AstraZeneca's $2B oncology contender shows promise in prostate cancer

AstraZeneca's headquarters in London--Courtesy of AstraZeneca

AstraZeneca's ($AZN) ovarian cancer-treating olaparib may also have a beneficial effect on prostate cancer, researchers said, potentially increasing the value of a key drug in the company's self-appraised $12 billion oncology pipeline.

As Reuters reports, the Institute of Cancer Research's Johann de Bono touted "encouraging" results from an early clinical trial pitting olaparib against prostate cancer. De Bono and his colleagues are running a Phase II trial to determine whether the drug has potential beyond the ovarian, breast and gastric cancers against which AstraZeneca has tested it, and the group is optimistic as it rolls into the second stage of the study.

The drug, which AstraZeneca plans to market as Lynparza, is a poly ADP-ribose polymerase (PARP) inhibitor, the first of a new class of treatments designed to stand in the way of cancer cells' efforts to repair themselves.

Johann de Bono

In keeping with competing therapies from Clovis Oncology ($CLVS) and AbbVie ($ABBV), olaparib's development has largely focused on cancers tied to mutations in the BRCA gene, but "these exciting new trials could give (PARP inhibitors) a whole other lease of life in advanced prostate cancer and other tumors with DNA repair mutations," de Bono said.

The company believes its treatment can bring in $2 billion a year in sales, a figure unveiled earlier this year as the U.K. drugmaker worked to fend off unwelcome advances from Pfizer ($PFE).
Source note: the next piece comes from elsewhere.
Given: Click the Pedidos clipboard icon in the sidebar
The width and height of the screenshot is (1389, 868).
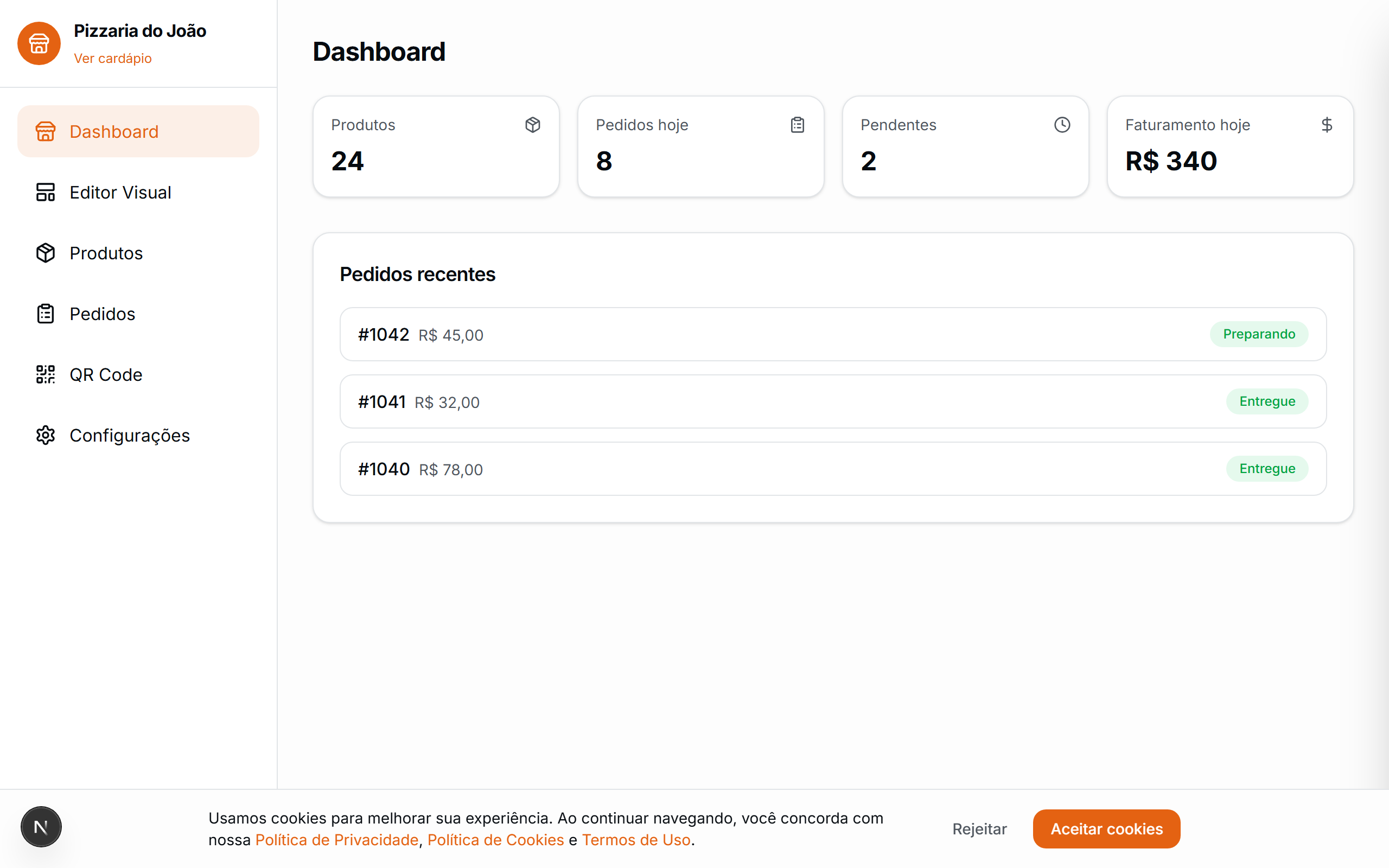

AstraZeneca has even higher hopes for MEDI4736, a PD-L1 therapy the company said can top out at $6.5 billion a year; and AZD9291, a Phase I lung cancer treatment tabbed to peak at $3 billion.

Olaparib is the nearest to market among the three contenders, in line for European approval in the next few months thanks to an October vote of confidence from the European Medicines Agency. The EMA's recommendation drew from Phase II data in which olaparib led to progression-free survival (PFS) of 11.2 months versus 4.3 months on placebo.

However, the drug faces a less certain path to market in the U.S., as those results weren't enough to sway an FDA panel considering an early approval. Over the summer, a group of agency experts picked apart olaparib's potential, taking issue with the its failure to significantly improve overall survival, pointing to a few alarming adverse events and expressing doubts in the reliability of its PFS data. The committee voted 11-2 against recommending an early approval for the drug, meaning AstraZeneca will mosty likely have to complete its ongoing Phase III study on olaparib before it can make its way to the U.S. market.